Un grupo de pillos, de rufianes oportunistas, se abusan del sentido de pertenencia que cualquier territorio genera a su alrededor. Ellos han exacerbado el sentido de lo local para transformar esa visión en algo así como una escala de valores que les resulta más que funcional a sus intereses económicos.
Han logrado construir una fantasía con cierta verosimilitud que solo cabe en la mente de los incautos y desprevenidos. Es que se trata de una casta de aprovechadores profesionales que han convencido a propios y extraños de que proteger la industria local implica salvaguardar el bien común, que la política debe generar espacios para favorecer a los de adentro y evitar que los de afuera hagan de las suyas.
Se ocupan de promover normas que favorezcan el compre local, las industrias del lugar. Dicen que debemos cuidar todo lo de adentro, para despotricar contra lo foráneo, induciendo a simplificaciones que hacen que lo propio sea bueno, y lo de afuera sea malo.
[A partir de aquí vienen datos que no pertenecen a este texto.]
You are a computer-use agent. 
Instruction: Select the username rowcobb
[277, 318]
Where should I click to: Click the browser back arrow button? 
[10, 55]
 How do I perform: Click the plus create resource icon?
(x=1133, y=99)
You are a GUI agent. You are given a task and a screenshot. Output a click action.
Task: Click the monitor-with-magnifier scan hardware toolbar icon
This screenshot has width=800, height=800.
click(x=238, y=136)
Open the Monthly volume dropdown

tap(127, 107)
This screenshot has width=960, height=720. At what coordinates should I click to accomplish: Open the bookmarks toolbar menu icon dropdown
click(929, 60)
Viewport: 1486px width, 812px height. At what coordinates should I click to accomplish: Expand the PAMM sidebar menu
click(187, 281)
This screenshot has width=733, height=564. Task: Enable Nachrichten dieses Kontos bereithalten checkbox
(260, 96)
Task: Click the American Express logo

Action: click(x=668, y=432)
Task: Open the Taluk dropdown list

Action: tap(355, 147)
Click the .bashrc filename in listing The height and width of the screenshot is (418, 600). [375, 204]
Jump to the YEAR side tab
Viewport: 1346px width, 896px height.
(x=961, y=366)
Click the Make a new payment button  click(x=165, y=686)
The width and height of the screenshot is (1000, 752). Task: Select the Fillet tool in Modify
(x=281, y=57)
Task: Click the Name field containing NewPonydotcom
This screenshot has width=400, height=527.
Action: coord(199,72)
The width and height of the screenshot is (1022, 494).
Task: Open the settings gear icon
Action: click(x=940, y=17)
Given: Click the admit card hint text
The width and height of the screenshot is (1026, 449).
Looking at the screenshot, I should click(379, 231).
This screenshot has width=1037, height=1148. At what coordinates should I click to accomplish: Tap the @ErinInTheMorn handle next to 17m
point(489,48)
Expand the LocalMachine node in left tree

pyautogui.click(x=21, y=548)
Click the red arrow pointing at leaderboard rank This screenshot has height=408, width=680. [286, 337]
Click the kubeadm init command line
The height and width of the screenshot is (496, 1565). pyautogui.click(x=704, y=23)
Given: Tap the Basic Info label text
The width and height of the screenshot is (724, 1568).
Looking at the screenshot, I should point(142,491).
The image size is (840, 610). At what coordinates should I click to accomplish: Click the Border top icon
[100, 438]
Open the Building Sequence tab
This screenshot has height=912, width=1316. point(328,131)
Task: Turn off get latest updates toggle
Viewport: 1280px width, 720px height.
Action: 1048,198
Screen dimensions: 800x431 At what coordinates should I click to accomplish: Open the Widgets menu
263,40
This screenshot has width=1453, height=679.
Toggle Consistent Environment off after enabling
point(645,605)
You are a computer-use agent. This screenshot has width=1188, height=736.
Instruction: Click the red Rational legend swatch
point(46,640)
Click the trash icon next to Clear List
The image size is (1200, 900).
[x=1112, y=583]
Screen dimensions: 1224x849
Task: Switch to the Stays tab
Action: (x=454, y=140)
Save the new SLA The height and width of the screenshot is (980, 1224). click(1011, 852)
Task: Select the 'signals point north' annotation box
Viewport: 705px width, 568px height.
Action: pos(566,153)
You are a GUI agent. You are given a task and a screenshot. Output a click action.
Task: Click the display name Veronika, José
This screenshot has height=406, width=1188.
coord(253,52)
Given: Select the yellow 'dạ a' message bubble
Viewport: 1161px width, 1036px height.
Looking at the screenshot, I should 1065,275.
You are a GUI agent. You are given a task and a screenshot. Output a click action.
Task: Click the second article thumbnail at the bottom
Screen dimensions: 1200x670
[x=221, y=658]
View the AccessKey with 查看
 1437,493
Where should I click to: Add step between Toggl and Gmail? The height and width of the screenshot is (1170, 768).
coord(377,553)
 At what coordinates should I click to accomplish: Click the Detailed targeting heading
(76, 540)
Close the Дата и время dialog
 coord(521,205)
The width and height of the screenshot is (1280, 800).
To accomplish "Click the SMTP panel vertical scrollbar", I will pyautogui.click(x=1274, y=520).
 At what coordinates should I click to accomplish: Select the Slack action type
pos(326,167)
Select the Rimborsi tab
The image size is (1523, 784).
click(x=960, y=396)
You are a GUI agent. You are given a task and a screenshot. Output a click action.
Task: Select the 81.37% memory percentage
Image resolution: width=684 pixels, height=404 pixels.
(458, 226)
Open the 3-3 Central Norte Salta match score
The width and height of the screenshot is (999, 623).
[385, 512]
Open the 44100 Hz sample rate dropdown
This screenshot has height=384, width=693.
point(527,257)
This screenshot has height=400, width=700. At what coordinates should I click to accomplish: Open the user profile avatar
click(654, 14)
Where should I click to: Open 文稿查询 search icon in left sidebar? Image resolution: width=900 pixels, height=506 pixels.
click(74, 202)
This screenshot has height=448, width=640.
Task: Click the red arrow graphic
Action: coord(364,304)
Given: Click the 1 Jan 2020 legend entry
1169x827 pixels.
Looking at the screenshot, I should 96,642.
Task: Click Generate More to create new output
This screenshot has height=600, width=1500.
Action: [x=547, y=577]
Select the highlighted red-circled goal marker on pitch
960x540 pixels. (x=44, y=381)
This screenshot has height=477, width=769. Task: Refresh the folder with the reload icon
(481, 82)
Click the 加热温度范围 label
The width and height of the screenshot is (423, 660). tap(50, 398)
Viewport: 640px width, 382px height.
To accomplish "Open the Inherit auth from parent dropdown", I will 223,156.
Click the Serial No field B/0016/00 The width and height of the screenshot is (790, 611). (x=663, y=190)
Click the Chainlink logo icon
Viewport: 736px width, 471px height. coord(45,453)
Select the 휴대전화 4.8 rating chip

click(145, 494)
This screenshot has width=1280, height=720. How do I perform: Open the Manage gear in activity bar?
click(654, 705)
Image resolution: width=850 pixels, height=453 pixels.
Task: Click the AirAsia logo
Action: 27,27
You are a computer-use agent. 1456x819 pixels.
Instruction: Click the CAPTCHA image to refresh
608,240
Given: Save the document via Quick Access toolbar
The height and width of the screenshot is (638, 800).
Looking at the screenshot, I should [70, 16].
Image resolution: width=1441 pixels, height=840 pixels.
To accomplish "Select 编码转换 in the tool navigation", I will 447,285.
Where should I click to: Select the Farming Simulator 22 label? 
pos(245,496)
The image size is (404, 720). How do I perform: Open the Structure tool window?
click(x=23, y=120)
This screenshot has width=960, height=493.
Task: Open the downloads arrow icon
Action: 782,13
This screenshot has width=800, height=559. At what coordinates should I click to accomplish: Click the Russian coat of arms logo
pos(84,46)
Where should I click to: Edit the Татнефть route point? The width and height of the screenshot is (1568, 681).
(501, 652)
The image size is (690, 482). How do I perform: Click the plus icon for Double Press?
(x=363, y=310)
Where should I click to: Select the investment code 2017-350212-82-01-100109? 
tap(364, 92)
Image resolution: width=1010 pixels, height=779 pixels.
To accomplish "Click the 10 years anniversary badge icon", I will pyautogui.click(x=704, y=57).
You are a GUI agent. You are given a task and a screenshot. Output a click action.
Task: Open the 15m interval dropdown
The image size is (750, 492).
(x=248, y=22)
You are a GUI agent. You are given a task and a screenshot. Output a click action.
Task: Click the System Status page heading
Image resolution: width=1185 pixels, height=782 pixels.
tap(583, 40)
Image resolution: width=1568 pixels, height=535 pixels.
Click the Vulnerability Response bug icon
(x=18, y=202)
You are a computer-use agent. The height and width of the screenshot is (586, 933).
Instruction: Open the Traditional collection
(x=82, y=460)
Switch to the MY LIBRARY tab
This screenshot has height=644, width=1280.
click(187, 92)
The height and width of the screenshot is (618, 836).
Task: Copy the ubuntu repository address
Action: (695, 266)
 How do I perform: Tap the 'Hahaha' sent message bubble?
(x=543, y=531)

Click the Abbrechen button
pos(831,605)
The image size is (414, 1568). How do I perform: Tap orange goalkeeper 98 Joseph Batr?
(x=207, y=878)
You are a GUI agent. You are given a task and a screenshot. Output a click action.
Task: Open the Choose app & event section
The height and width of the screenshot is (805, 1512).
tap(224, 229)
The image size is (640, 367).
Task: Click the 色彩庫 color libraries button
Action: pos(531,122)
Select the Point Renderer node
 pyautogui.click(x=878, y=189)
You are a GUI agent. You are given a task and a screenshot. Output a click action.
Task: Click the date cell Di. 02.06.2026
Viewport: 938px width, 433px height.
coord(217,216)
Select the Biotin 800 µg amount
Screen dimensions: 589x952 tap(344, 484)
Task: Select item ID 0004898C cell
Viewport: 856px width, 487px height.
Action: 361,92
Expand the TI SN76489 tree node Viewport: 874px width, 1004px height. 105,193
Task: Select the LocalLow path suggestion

Solo buscan protección, privilegios, prebendas, favores públicos, que hagan que sus emprendimientos sean viables, que haga rentables segmentos que no lo son.
Han construido un razonamiento que parece sostenible. Quieren que la industria local florezca, para mantener los puestos de trabajo y la actividad económica del lugar se revitalice dando oportunidades a los de adentro. Suena romántico y convocante.
Pero lo que no aclaran es quienes pagarán esa “fiesta”, quienes sostendrán su circo inmoral. Pretenden protecciones porque son ineficientes, porque quieren desarrollar actividades que no pueden sobrevivir sin subsidios, sin privilegios, sin apoyo estatal, ventajas impositivas, o castigos vía barreras para los que vienen de afuera. Se trata, según ellos, de impedir que la competencia foránea, ingrese al mercado local, destruyendo la industria del lugar y provocando perdidas de empleo.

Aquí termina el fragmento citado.